Lala turned her helmet back. Everybody gave one more shove.
She saw that the light from the Sparky had halved, then the sparks arched out shorter. The dark shape above them and the one level with the ground to the right moved then, still slow, but a violent shuddering, wrenching it slowly back and forth.
There was a sound beginning, low and slow and far away, and it was building in volume.
They ran. All of them, up and out and away. The workers dropped their black crumbly burdens, backed toward the Settlement.
The dark thing in the air moved slowly from one side to the other as the sound grew and grew, up from the bottom where they could hear it, louder and louder, their tympani aching already, and it went louder, higher—
The dark thing dropped to the ground, spewing steam, and bounced once. The one over to the right flipped into the air, spun, turned, lay still and smoking.
The Sparky went down to a spewing glow, no worse than one of the Fuel-pocket fires the miners dealt with all the time.
The sky came back, dark. Their eyes adjusted to the light from the dark red sun on the other side of the Settlement. The dim stars hung in the east, beyond the glowing remnants of the Sparky.
The Fuel-miners and workers ran out, avoiding the smoking dark things, which gave off a bad smell, as when the lichen is cooked too long, and shoveled more black stuff on the slabs.
“Hee-hee-hee!” came the thin voice of Grandfather Bugg from the highest part of the Settlement. “Couldn’t have done it better myself! Wouldn’t have missed it for the world!”
“Well done, my people,” said the Leader, readjusting her Fuel-miner’s suit. “That’s what hard work gets you.”
Doers Tola and Sima had their antennules together. Lala heard them making preparations to fight Sparkies in advance so they wouldn’t have to go through all this if it happened again.

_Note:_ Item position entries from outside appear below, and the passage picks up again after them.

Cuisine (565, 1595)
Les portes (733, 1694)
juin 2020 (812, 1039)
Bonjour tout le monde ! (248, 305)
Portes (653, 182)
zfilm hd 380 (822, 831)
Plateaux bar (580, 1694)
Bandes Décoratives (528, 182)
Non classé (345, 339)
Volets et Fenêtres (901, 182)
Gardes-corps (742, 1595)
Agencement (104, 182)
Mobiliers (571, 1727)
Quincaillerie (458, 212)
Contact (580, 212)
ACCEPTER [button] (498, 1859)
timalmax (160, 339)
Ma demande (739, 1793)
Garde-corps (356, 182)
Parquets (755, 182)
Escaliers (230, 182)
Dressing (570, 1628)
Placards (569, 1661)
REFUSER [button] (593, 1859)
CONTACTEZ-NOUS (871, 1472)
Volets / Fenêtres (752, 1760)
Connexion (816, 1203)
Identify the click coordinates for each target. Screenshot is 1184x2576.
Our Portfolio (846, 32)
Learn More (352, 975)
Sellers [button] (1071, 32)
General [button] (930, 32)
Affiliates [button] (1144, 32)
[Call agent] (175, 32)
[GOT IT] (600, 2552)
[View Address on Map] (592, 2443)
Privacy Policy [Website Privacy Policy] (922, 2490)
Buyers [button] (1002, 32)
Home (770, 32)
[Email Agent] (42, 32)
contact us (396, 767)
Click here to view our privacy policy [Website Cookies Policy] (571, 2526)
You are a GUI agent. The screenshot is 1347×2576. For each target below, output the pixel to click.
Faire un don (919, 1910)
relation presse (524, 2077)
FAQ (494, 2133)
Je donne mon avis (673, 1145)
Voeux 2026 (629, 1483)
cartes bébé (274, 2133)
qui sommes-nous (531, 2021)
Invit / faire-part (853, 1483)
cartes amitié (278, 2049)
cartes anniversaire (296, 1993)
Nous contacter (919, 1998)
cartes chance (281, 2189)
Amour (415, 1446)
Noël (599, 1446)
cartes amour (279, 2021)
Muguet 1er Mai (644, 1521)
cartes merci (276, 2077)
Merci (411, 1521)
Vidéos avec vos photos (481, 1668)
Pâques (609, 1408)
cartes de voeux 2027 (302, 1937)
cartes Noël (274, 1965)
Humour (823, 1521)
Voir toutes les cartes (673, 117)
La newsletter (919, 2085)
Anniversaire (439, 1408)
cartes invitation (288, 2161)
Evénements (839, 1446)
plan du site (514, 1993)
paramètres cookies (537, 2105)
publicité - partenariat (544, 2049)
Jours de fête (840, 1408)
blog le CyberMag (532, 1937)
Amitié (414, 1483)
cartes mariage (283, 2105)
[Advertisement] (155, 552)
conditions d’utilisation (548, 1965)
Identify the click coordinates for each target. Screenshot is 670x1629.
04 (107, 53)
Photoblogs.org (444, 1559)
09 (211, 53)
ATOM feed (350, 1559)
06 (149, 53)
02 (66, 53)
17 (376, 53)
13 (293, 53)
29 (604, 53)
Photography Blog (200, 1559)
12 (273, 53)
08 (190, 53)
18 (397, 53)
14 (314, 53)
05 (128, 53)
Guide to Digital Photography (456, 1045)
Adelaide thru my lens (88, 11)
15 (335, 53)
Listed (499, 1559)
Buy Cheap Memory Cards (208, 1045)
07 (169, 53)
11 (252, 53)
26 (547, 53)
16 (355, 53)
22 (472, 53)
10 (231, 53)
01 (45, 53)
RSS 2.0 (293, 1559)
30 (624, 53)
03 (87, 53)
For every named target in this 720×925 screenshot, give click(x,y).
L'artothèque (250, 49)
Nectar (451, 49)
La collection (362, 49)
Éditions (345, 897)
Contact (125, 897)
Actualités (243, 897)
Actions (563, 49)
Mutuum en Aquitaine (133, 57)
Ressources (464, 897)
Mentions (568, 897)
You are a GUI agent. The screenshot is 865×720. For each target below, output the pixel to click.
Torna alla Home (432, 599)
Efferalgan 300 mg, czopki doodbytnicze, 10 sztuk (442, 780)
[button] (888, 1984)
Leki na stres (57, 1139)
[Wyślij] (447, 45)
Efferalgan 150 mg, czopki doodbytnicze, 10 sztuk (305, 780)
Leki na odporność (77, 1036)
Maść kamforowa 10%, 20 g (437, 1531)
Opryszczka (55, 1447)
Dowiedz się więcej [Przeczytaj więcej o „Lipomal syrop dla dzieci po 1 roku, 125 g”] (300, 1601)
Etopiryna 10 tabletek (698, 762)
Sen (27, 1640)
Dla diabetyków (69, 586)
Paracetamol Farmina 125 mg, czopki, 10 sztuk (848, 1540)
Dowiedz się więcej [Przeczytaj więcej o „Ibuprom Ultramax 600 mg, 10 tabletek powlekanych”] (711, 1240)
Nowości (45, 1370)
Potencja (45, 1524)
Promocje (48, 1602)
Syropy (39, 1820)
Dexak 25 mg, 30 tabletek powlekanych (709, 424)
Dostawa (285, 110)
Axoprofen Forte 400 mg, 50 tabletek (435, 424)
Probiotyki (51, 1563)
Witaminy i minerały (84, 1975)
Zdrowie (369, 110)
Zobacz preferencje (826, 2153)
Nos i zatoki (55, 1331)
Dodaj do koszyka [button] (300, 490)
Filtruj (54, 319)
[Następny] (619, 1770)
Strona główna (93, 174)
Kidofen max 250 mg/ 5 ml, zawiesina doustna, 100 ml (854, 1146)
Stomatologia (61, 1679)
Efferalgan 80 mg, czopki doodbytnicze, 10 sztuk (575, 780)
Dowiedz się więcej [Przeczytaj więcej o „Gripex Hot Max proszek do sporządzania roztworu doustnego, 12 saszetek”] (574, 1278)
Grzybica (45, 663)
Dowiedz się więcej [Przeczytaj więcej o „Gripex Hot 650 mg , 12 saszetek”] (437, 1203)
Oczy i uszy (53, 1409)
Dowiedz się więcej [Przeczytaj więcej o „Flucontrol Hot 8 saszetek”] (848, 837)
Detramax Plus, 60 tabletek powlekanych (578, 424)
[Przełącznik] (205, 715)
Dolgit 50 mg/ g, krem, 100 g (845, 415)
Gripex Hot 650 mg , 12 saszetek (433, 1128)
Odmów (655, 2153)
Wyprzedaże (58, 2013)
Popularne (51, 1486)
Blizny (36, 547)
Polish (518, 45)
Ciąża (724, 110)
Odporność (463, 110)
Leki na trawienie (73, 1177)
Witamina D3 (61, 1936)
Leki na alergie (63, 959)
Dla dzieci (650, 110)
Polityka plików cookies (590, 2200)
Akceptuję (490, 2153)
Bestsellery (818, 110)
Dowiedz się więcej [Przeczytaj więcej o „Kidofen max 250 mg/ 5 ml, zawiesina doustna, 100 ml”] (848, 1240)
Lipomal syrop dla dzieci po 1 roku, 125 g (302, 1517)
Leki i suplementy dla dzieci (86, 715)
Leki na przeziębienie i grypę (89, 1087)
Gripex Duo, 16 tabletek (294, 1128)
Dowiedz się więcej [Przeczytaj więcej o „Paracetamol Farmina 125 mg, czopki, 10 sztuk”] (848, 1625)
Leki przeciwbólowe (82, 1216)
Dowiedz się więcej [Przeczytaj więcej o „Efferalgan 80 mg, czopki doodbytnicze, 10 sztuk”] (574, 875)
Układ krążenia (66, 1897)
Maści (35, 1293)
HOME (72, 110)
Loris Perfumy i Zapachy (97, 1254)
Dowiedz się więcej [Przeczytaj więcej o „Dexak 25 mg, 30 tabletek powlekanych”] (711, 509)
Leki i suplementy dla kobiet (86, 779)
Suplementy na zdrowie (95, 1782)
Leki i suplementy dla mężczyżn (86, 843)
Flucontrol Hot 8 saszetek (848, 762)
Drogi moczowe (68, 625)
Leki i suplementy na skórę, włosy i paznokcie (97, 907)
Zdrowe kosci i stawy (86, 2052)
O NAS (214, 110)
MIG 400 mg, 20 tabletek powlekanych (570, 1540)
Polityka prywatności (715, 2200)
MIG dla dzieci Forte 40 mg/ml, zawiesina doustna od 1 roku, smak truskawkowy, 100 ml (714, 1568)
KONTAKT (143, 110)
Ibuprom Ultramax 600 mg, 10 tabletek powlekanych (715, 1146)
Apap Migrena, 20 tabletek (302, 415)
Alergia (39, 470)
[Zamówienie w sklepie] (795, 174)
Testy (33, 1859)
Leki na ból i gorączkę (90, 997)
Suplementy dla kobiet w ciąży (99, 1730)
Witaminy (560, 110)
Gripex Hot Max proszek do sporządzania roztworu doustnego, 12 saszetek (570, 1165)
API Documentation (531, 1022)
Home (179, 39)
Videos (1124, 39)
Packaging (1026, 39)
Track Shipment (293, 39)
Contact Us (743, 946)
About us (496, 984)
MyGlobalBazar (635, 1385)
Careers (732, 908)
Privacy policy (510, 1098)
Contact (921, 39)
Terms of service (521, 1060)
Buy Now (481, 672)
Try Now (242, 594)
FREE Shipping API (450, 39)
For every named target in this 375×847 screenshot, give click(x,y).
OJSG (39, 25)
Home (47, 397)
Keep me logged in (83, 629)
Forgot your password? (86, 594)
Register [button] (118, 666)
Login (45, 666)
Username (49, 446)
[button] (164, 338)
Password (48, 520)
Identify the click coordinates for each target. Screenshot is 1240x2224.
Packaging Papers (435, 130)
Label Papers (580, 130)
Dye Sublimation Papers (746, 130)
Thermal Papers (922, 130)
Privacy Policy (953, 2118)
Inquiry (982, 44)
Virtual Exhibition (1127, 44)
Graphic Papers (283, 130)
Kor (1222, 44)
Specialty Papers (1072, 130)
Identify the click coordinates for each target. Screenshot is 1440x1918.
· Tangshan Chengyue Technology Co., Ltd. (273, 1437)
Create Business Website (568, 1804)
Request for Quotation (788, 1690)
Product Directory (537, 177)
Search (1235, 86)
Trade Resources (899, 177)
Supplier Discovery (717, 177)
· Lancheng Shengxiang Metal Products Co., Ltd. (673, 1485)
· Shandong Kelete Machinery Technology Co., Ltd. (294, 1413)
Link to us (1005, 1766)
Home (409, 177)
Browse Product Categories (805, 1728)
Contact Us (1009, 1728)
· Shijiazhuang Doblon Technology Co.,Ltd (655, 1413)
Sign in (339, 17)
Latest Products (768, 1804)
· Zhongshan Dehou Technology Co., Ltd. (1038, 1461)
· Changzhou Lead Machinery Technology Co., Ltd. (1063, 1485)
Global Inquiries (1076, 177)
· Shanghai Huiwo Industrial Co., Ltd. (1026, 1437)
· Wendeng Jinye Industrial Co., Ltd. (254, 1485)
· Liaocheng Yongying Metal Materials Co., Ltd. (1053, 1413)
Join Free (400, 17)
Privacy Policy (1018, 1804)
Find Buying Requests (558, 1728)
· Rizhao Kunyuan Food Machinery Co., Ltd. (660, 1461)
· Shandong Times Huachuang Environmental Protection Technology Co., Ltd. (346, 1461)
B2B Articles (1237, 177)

Then she realized how tired and hurt she was, and how much she ached. She walked toward the Settlement.
As she was passing through the gate, Grandfather Bugg bent forward from his chair and said, “Say, little Missy. Lookin’ good today. Tckh-tckh-tckh!”
She stood on the same high building later, looking at the east, at the dark sky and stars. Her shadow stretched before her as it should.
It seemed as if all those things had happened in a resting-phase.
She looked at the site of the Sparky, now a huge pile of black crumbly boulders. Barely a flicker of light came out, no more than from the walls of any room.
Her side still hurt from the battering she had taken, and her left eye had lost most of its focus.
The places where the dark things had lain for a time were empty, except for the charred remnants of the coverings. Doer Tola had some of them in her workshop to examine.
Lala reached under her jacket and scratched her right side knob.
From somewhere far back out in the Cold World came the howling of the roachpack.